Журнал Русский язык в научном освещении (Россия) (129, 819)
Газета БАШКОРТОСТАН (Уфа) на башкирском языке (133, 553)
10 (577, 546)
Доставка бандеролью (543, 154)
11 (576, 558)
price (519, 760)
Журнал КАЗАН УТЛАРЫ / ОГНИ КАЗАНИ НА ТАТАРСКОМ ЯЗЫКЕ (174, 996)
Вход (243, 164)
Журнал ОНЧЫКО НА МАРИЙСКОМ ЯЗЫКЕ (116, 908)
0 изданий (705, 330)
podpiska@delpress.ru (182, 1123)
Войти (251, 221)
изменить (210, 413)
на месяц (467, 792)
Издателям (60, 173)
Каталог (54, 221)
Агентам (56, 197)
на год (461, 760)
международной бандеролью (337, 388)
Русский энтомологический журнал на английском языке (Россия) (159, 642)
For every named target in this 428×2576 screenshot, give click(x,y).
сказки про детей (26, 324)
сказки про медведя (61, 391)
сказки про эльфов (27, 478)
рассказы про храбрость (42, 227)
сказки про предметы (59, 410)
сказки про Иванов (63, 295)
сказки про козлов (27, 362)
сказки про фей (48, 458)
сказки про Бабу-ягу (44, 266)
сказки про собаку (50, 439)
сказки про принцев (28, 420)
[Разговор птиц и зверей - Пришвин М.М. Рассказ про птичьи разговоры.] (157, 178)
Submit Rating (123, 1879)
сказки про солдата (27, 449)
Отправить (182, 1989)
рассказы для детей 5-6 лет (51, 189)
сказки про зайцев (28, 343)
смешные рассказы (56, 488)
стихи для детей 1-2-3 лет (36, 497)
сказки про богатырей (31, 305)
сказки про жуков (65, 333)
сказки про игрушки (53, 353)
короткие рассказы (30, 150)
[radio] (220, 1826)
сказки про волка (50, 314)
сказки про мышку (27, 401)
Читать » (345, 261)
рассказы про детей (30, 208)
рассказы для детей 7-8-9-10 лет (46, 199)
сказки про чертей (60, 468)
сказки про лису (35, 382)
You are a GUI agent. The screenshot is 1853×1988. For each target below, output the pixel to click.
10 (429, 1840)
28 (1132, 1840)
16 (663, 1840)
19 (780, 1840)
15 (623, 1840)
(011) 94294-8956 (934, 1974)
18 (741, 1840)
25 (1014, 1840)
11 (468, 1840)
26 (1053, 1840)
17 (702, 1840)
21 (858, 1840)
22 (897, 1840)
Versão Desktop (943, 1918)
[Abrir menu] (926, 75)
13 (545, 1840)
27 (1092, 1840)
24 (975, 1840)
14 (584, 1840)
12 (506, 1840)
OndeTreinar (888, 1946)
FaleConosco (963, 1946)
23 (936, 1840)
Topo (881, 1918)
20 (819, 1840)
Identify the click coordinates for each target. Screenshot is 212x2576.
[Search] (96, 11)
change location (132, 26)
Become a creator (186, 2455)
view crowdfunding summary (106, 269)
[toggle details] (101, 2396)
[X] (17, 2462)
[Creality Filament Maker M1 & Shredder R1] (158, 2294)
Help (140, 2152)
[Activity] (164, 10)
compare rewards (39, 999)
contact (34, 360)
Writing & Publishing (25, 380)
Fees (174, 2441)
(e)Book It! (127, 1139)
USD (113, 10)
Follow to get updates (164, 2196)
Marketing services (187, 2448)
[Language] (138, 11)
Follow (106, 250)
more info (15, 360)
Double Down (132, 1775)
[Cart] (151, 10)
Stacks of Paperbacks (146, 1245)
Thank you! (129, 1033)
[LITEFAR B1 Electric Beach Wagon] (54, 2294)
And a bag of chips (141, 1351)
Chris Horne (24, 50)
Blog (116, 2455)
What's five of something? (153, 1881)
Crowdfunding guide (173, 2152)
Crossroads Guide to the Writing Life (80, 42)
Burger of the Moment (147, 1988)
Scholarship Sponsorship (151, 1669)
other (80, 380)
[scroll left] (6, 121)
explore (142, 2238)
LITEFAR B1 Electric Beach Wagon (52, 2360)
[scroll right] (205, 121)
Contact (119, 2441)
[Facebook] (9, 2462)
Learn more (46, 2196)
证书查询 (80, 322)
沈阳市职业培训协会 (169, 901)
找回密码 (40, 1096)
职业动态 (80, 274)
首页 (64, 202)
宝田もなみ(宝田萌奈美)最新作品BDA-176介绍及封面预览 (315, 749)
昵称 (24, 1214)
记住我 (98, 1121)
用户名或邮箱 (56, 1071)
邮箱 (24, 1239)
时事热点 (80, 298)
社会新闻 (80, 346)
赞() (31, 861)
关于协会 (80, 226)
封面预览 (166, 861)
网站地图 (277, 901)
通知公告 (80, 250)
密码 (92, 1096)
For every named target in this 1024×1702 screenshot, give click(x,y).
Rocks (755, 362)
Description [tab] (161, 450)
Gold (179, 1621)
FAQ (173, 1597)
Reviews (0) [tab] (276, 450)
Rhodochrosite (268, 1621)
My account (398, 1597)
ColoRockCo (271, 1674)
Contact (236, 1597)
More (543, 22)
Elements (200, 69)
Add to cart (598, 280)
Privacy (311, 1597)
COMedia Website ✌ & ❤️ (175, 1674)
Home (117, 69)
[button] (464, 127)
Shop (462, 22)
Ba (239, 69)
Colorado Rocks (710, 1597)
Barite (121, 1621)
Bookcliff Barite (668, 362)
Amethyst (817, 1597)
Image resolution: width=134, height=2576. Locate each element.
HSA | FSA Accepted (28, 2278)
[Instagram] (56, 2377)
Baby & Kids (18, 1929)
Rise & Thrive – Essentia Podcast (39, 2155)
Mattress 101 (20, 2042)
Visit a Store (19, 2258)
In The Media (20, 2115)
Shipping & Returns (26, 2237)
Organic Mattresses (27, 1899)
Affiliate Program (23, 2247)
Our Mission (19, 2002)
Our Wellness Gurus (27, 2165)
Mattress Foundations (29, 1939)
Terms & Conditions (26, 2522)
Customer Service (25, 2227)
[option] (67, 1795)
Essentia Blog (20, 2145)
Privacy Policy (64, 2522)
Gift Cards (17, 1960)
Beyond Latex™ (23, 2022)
+ + +
▶ [Brief]:
From the material above, set down exactly the lines between the line holding "сказки про мышку (27, 401)" and the line holding "25 (1014, 1840)", inclusive. Include nothing else.

▶ [Result below]:
сказки про мышку (27, 401)
Читать » (345, 261)
рассказы про детей (30, 208)
рассказы для детей 7-8-9-10 лет (46, 199)
сказки про чертей (60, 468)
сказки про лису (35, 382)
You are a GUI agent. The screenshot is 1853×1988. For each target below, output the pixel to click.
10 (429, 1840)
28 (1132, 1840)
16 (663, 1840)
19 (780, 1840)
15 (623, 1840)
(011) 94294-8956 (934, 1974)
18 (741, 1840)
25 (1014, 1840)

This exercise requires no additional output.